Monday, May 01, 2006

Parabolic Reflectors

I spend the afternoon today reading and working on the back patio at Moonbean, the fair trade emporium a block away. Half in sunshine, half under awning, 6 or 7 people reading and writing, silently nodding to each other, resin tables and chairs simultaneously cheap student patio furniture, cafĂ© society, makeshift library. Library norms for conversation prevail here – only the couple who is studying together is chatting, quiet and giggly. Everyone is reading, working on laptops. Reggae and rockabilly drift in from other unseen parts of the market.

Today, the guy with the bull-like nostril piercing is wearing a red Conformity Training tshirt and tapping his suede-patched knees restlessly as he reaches for words.

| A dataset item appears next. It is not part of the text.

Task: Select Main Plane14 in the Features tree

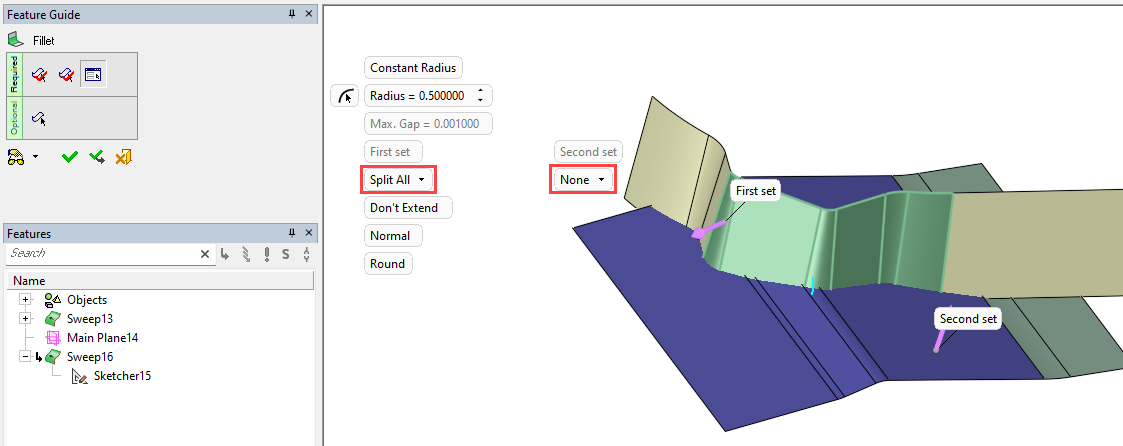Action: coord(102,338)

He's a fixture at Moonbean, but this time there are no over-eager Saturday market tourists grabbing at his jacket in excitement where it hangs on the back of the chair, “where did you GET that?” about some anarchist anti-Bush graffiti he’s sewn into the denim. Just his pen and journal and gentle, absent-minded tracing over of a newly inked tattoo on his forearm with his fingertip. Everyone else is a 20something student, reading and sipping.

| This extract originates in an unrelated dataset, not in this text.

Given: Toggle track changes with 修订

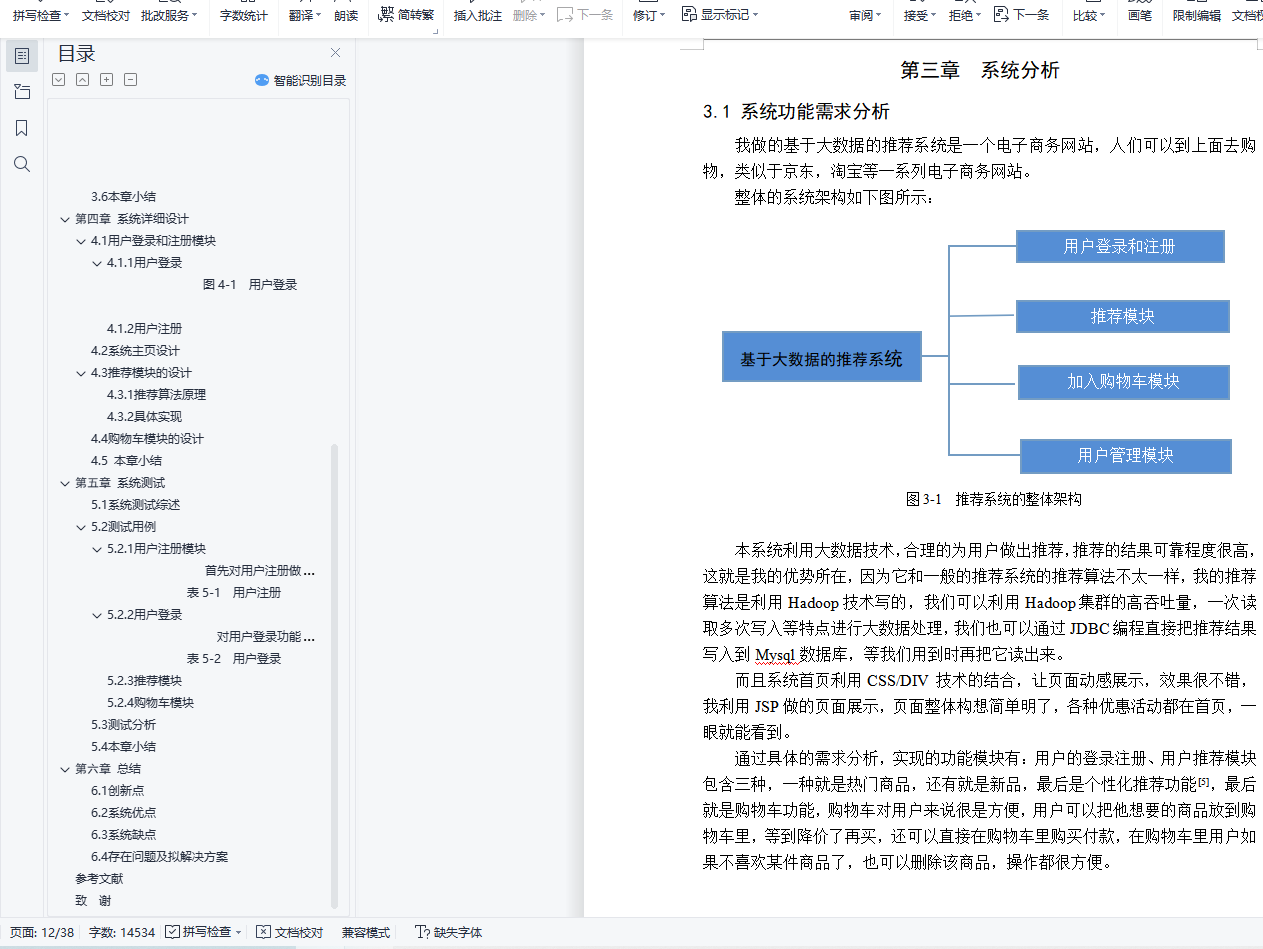Looking at the screenshot, I should 645,16.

Like every library, this one has its off-kilter-masquerading-as-present guy. Unlike the ones at the Lillian H Smith branch, whose Inner Dictators Addressing the Throngs gravitate to the balcony that surrounds the main entrance, this one is a Chinese guy in his 20s or 30s, neatly dressed in a camouflage t-shirt and jeans, carrying what looks like a typical leather bookbag. He sits down, alone, and pops open a can of Coke. He belches, loudly, and immediately burbles with equally resonant laughter. He belches a full series of prolonged juicy notes, punctuated with full-throated merriment. He guzzles the coke in about a minute, then sticks the can in the metal bucket ashtray in the middle of the table and lurches a little, toddler-like, off to the bathroom.

The other seven of us gaze into the centre of the space emptied by his leaving, giggling and quizzical. “Maybe he just realized that pop can make you burp,” laughs the ringletted boy who works the espresso machine sometimes.

Belching boy returns, carefully and elegantly picks up his jacket and bookbag, and leaves, performance over. I return to reading about Skinnerian behaviourists.

**
As the afternoon wears on, the readers dissipate, and the smokers arrive. Two girls who maybe seem to be tourists -- there are maps and some european looking green, yellow and black sneakery things accompanied, improbably, by black legwarmers around her ankles at the bottom of her jeans. They cuddle a bit as they smoke and read.

Around them, beers start to replace the lattes. Guys with lots of hair and tattoos and large ugly sunglasses smoke and talk about roadies, ultrasonic ways to scatter roaches from an apartment. People lie on their cellphones about where they are. The quiet reading space becomes chatter.

Distracted, I notice for the first time the building immediately adjacent to this back yard. A... house? a completely ramshackle structure, patches of exposed wood with ancient peeling insulbrick, water stained flattened corrugated boxes in the windows, a Bell ExpressVu satellite shiny on the roof, cupped to catch the waves.